Hmamouchi et al. then provides us with a narrative review around chronic inflammatory and rheumatic diseases (CIRDs). The article provides recommendations for screening and managing comorbidities such as cardiovascular disease (CVD), malignancies, infections, gastrointestinal diseases, osteoporosis and depression. Emphasizing the impact on the selection of DMARD, the
review underscores the need for CVD risk-factor screening, lifestyle modifications and specific screening for malignancies, vaccinations, osteoporosis and depression detection. It also advocates for a multidisciplinary approach to effectively manage these comorbidities in patients with CIRD beyond rheumatoid arthritis and CVD, considering diverse therapeutic options and
individual profiles.

Ciurtin and Price then shed light on therapeutic approaches and unmet needs in managing young people with Sjögren disease. Emphasizing the necessity for disease- and age-tailored assessment, they stress the need for further research to support evidence-based therapeutic recommendations for minimizing risks and optimizing outcomes.

We then conclude the issue with Gheriani et al. who describe a case of Lane–Hamilton syndrome (LHS) presenting with diffuse alveolar haemorrhage (DAH), highlighting that LHS is an important vasculitis mimic that should be at the forefront when evaluating a patient presenting with DAH.

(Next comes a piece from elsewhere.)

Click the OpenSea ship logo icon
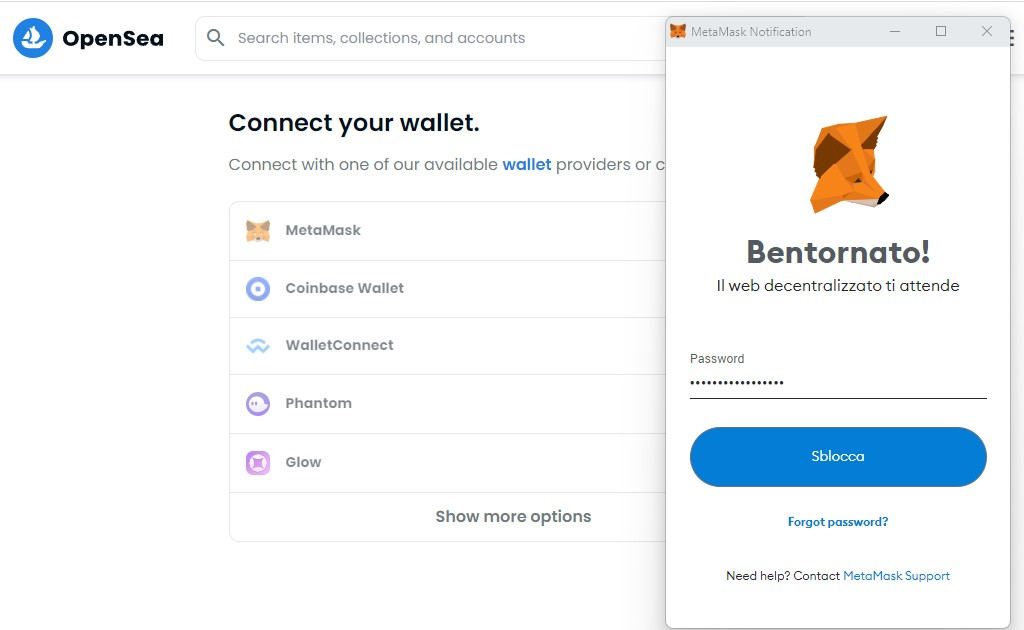 point(32,38)
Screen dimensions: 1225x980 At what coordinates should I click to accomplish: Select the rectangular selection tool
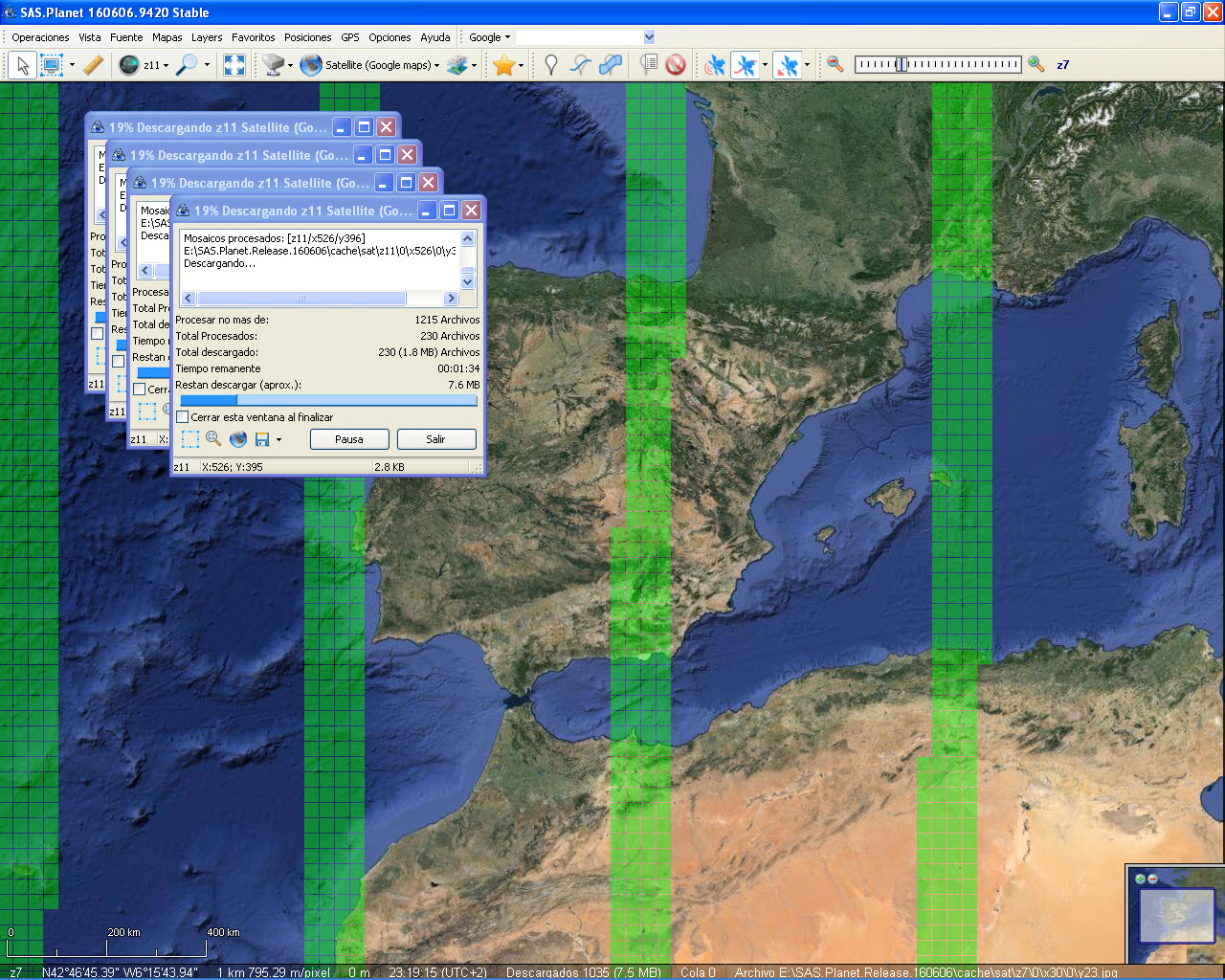pos(50,64)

Collectively, these articles showcase the breadth of rheumatic and musculoskeletal diseases, aiming to support ongoing education and drive innovation in patient management. We hope that you find them not only informative but also engaging.

Peter C Taylor

Peter C Taylor holds the Norman Collisson chair of Musculoskeletal Sciences at the University of Oxford and is a Fellow of St. Peter’s College. He studied pre-clinical medical sciences at Gonville and Caius College at the University of Cambridge and his first degree was in Physiology. He subsequently studied clinical medicine at the University of Oxford and was awarded a PhD degree from the University of London for research on pathogenesis of arthritis. Professor Taylor has specialist clinical interests in inflammatory arthritis. He has over 30 years’ experience in clinical trial design in studies of biologic and small molecular therapies in rheumatoid arthritis and ankylosing spondylitis. In experimental medicine studies, Professor Taylor employs targeted therapies as probes of pathogenesis to investigate the in vivo biology of the target in the pathobiology of the disease phenotype under investigation.